Conclusion A significant association was found between the different genotypes of the TNF-α gene polymorphism and psoriasis, suggesting that the TNF-α gene polymorphism may play a possible active role in the etiopathogenesis of psoriasis vulgaris.

Departments of aDermatology

bBiochemistry, Faculty of Medicine, Menoufiya University, Menoufiya, Egypt

Correspondence to Azza G.A. Farag, MD, Department of Dermatology, Andrology and STDs, Faculty of Medicine, Menoufiya University, Shibeen El Koom, 32511 Menoufiya, Egypt Tel: +20 109 778 7204; fax: +204 8223 3521; e-mail: elsayedib@yahoo.com

Received January 25, 2014

Accepted February 24, 2014

Back to Top | Article Outline

Introduction

Psoriasis is a common autoimmune inflammatory skin disease with a multifactorial genetic basis 1. It affects ∼4.8% of the world’s population 2.

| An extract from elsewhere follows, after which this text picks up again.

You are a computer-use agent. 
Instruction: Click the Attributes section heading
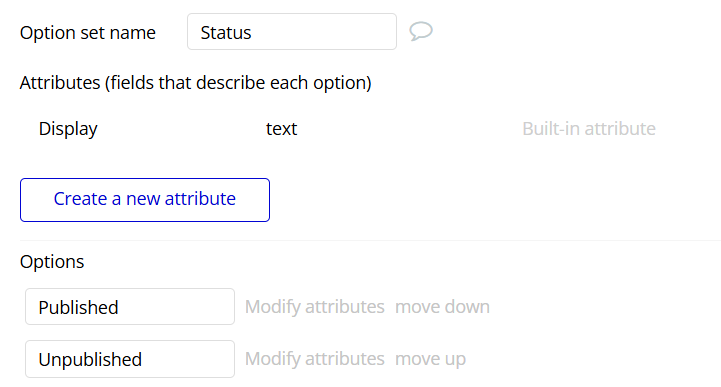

The hypothesis of immunological disorder in psoriasis is described by abnormal keratinocyte proliferation mediated through T lymphocytes-induced inflammation 3. Autoimmune disorders and inflammatory reactions are currently segregated into cell-mediated Th1 or Th2 categories. Psoriasis is associated with an overexpression of proinflammatory cytokines produced by Th1 cells and the relative underexpression of Th2 cytokines 4.

Tumor necrosis factor-α (TNF-α) has been shown to play a fundamental role in the pathogenesis of psoriasis 5. This role may be mediated through several pathogenic mechanisms, including the expression of adhesion molecules on the surface of endothelial cells, keratinocyte, and dendritic cells that promote leukocyte migration 6. TNF-α and interferon-γ stimulate the production of TNF-α by epidermal cells that may, together with interleukin-8 (IL-8), be involved in autocrine stimulation of keratinocyte proliferation 7. Recently, several TNF-α inhibitors have either been approved or are undergoing clinical trials for the treatment of psoriasis 8.

Genetic factors are likely to play a fundamental role in the manifestation of psoriasis 9. The results of family, twin, and human leukocyte antigen (HLA) allotype studies as well as genome-wide scans in affected families all point to a genetic basis for psoriasis susceptibility, which is complex and likely to reflect the action of a number of genes 10.

Many studies have attempted to identify genetic polymorphisms in psoriasis that act as markers of disease susceptibility 10,11. The main genes analyzed are the major histocompatibility complex HLA-Cw*0602 11 and the genes encoding TNF 12, various interleukins such as IL-1, IL-6, and IL-10 13, subunit p40 common to IL-12 and IL-23, a subunit of the IL-23 receptor 14, IL-13 and IL-15 15, SNF313 (a gene implicated in protein ubiquitination) 16, and transforming growth factor, 17 as well as the promoter of the gene encoding interferon 18.

The TNF-α gene is located on the short arm of chromosome 6, very close to the major histocompatibility complex B. This region is highly polymorphic, with up to 44 polymorphisms reported 19.

In psoriasis, the most widely studied polymorphisms are substitution of guanine by adenine at positions 238 and 308 (−238G→A, −308G→A), which have been associated with the severity of psoriasis 20, substitution of cytosine by thymine at position 857 (−857C→T), which has been associated with a greater risk of psoriatic arthritis, and substitution of thymine by cytosine at position 1031(−1031T→C) 21.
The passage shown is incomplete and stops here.